2012 betreibt Hussain einen Imbiss, den eines Tages jener Mann betritt, mit dem Kathrin Peters zusammen war. Hussain hatte die beiden und ihre Kinder einige Male von weitem gesehen. Jetzt spricht er Klaus Hansen* auf den Fall von vor acht Jahren an: „Ich will nur die Wahrheit wissen.“ Hansen hört zu und ist bereit zu helfen. Er redet mit seiner Ex-Freundin, von der er weiß, dass sie schnell „Notlügen“ erfindet. Es gibt eine erneute Gerichtsverhandlung – und einen Freispruch.

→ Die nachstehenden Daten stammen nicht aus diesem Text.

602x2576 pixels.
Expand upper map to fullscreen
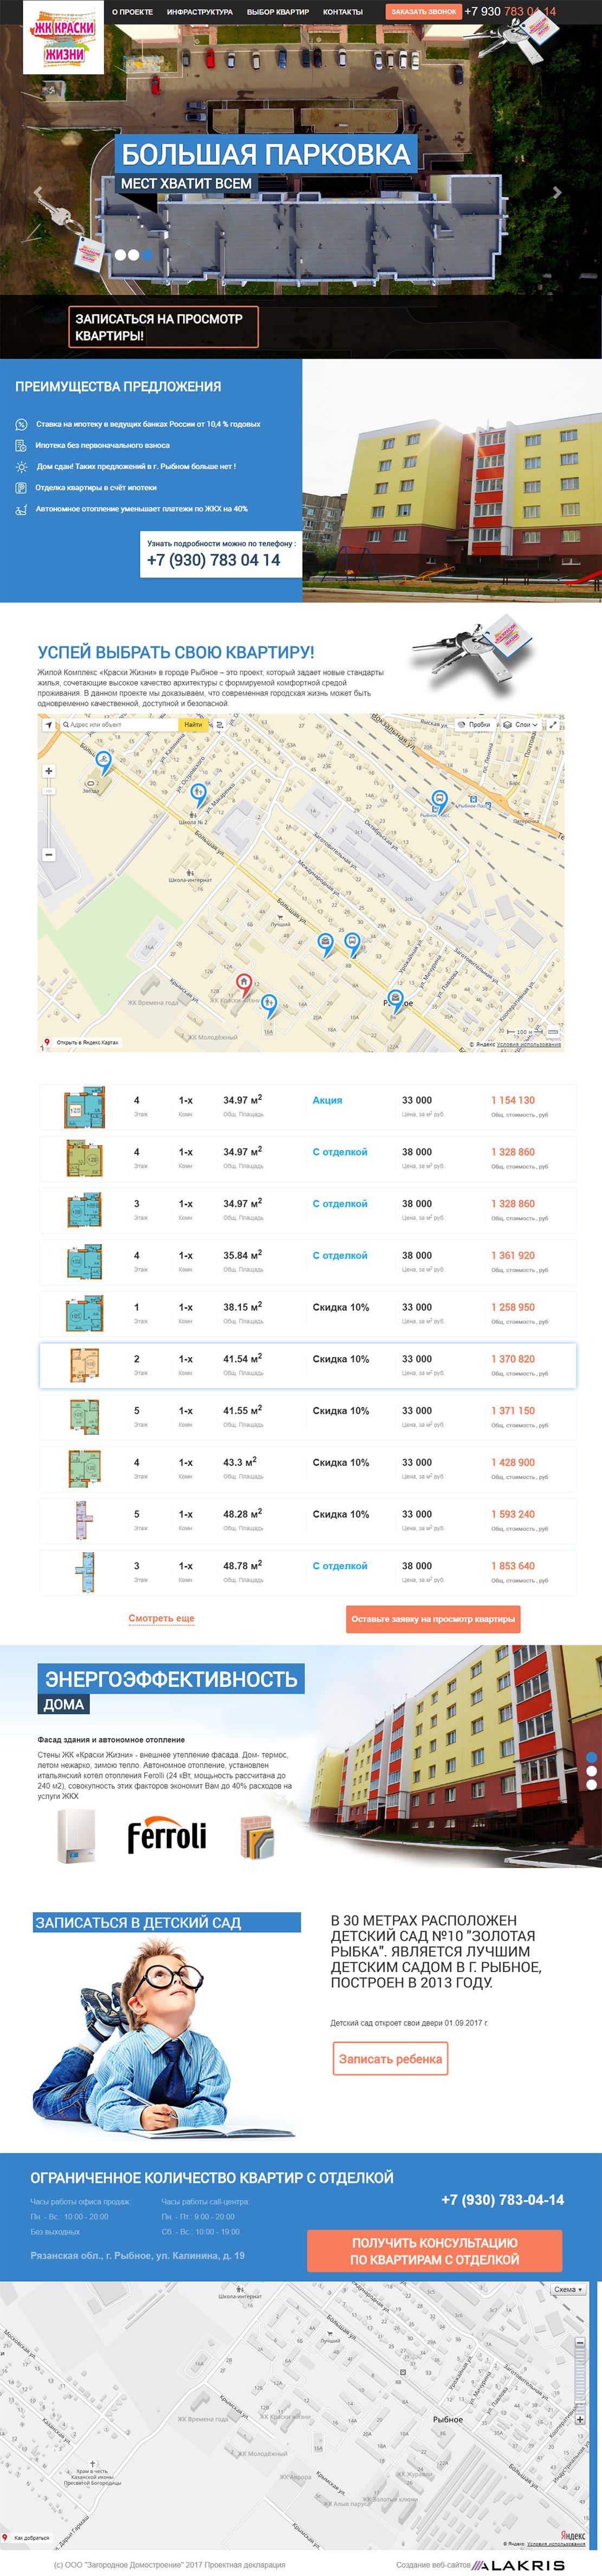pos(552,724)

Denn: Kathrin Peters hat sich den Vorfall komplett ausgedacht. Drei versuchte Vergewaltigungen im Jahr zuvor hatten sie geprägt. Hussain hatte sie nur einmal flüchtig gesehen. Und weil sie gut schauspielern kann, zittert sie, als sie ihren Eltern die Geschichte erzählt. Die junge Frau bedauert ihr Verhalten inzwischen. Yussuf Hussain ist jetzt deutscher Staatsbürger, lebt aber von seiner Familie getrennt. „Ich bin nicht sauer auf das Mädchen“, sagt der Mann, der lange auf Gerechtigkeit warten musste. „Ich bin sauer auf die Gerichte.“
Und die lassen ihn noch einmal warten: Im Mai 2013 wurde ihm ein Anspruch auf Entschädigung zugesprochen. Gezahlt hat die Staatskasse allerdings noch nicht.